Önünde duran muhabir mikrofonu tekrardan Defneye uzattığında onu çeken adama bakıyordu dik dik. " Defne hanım? " Diyerek dikkati kendi üzerine çekmeye çalıştı muhabir.

" Ömer ile evlenmek anlatılmaz yaşanır diyorum ve konuyu kapatıyorum arkadaşlar." Dedi içten olmayan bir gülümseme ile.

Bir başka muhabir mikrofonu ağızına götürüp ardından ona uzattı ve sorusunu sordu." Peki Ömer Bey gibi gözde bekar gecelerin boy friend adamı nasıl evlenmeye ikna ettiniz? "

" Ne sen sor ne ben anlatayım be Pinokyo? " Gözlerini kısıp muhabirin burnuna baktı. " Oha gerçekten Pinokyo burnu. Doğru söyle lan kaç tane yalan söyledin bu güne kadar da bu burun soba borusu gibi uzadı?" Parmağını adamın burnuna götürerek iki yandan sıkıştırdı makas ağızı gibi.

Ve muhabirin burnu aşağıya doğru çekerek " Bip bippp!!!" Dedi kahkaha atarak.

" Defne hanım?" Dediğinde başka muhabir kadın da başını çevirerek ona bakmıştı. " Hanım mı? Öhğğk kusacam şimdi ha! Siz bana ' D ' deyin bende size ' E' deyim nasıl bence müko." Dedi anırarak.

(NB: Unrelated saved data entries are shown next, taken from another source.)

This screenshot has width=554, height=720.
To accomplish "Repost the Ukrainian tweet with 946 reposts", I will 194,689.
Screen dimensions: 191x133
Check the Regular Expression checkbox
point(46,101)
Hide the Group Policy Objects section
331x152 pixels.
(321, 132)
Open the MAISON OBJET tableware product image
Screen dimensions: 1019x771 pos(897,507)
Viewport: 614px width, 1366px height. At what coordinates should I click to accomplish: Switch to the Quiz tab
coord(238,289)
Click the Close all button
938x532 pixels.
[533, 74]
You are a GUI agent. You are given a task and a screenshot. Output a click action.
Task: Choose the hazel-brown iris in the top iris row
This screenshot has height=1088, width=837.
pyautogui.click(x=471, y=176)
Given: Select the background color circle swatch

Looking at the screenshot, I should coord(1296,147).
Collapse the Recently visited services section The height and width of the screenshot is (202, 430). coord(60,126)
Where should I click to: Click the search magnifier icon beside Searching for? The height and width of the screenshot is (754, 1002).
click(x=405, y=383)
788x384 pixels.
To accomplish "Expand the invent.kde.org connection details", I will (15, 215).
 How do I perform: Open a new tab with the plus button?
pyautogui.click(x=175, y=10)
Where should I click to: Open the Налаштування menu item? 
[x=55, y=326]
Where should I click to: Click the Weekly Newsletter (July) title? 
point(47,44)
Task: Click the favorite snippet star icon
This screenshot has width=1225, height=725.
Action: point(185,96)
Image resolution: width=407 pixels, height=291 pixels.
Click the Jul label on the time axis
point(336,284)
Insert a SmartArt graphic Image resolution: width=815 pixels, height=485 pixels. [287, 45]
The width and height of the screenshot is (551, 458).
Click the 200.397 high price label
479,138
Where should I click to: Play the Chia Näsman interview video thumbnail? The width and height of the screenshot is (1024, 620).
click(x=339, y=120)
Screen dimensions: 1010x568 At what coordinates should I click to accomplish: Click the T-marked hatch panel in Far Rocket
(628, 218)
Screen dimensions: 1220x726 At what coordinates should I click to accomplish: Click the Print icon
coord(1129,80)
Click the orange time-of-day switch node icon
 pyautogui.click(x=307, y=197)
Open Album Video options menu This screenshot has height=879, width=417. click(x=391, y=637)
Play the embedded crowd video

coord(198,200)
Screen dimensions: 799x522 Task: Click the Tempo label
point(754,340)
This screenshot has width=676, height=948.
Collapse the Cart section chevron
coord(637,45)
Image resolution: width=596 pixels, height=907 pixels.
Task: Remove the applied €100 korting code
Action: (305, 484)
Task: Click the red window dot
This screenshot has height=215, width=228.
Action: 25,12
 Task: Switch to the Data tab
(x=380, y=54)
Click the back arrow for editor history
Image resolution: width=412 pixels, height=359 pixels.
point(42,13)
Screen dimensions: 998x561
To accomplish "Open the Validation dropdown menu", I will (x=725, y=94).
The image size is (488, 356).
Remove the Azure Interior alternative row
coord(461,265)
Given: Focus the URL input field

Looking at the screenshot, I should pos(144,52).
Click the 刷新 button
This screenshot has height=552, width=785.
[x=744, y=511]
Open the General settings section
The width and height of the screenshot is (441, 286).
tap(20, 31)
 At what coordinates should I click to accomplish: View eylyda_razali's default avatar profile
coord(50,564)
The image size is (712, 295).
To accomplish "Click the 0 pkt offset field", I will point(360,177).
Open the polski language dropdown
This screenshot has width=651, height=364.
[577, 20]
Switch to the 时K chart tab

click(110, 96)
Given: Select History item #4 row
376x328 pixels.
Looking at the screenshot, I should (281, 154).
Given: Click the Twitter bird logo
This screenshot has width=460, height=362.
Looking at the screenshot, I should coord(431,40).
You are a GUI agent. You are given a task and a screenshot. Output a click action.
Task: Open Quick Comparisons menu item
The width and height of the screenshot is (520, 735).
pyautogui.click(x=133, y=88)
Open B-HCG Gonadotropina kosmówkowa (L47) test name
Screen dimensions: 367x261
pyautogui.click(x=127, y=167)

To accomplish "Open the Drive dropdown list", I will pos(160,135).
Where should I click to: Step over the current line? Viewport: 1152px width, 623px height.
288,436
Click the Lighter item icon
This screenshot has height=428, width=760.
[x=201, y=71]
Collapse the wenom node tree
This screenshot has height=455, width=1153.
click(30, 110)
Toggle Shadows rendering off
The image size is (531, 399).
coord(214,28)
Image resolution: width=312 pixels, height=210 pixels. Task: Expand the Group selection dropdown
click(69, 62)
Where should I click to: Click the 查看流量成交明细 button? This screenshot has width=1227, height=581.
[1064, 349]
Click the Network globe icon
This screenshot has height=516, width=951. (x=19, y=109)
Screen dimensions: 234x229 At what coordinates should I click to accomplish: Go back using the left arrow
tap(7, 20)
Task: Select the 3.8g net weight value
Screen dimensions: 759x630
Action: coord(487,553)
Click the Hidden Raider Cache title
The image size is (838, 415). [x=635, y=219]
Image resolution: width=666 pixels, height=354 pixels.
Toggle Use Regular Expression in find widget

Yoldan geçen insanlar Defneye, Defne' den muhabirlere, kameracılara bakıyorlardı sırasıyla.

" Peki buradan evde oturmuş sizi izleyen gözü yaşlı bayanlara ne diyeceksiniz efendim? Sonuçta Ömer bey artık evli bir adam."

"Gözü yaşlı bayanlar mı?! Hangi kameradayız dayı?" Kameracılar, muhabirler birbirine bakarak ' Bu ne diyor' demek için ağızlarını oynattılar.

" Şu dört numaralı kamera efendim." Defne kabadayı edasıyla elini kolunu sallaya sallaya kafa önünde onu çeken kameranın hizasına geldi gözlüklerin arkasından bakıp konuştu.

"Kalbi orospu  olanın bacak arası teferruattır." Dedikten sonra baş parmağını işaret parmağının arasına sokarak el hareketi çekti ve kameraya salladı.

" Alın size Ömer! Artık o benim yeter! " Gözüne flaş patlamasıyla adama döndü onu çeken kameracıya ağızının içinde kadar girmiş Defneyi çekiyordu.

" Aaaaaa! Çek çek ağızımın içini de çek! " Dediğinin hemen ardından kameraya yaklaşarak ağızını üç yüz altmış beş derece açıp kameraya yaklaştı.

" Lan düdük ben sana çekme demedim mi?!! " Adam gülerek pişkin pişkin çekmeye devam ediyordu kadını. " Ne gülüyorsun komik mi?! Peki ben gülüyor muyum?" Kendi kendine cevabını vermişti. " Yooo! " Dedi kafasını sallayarak.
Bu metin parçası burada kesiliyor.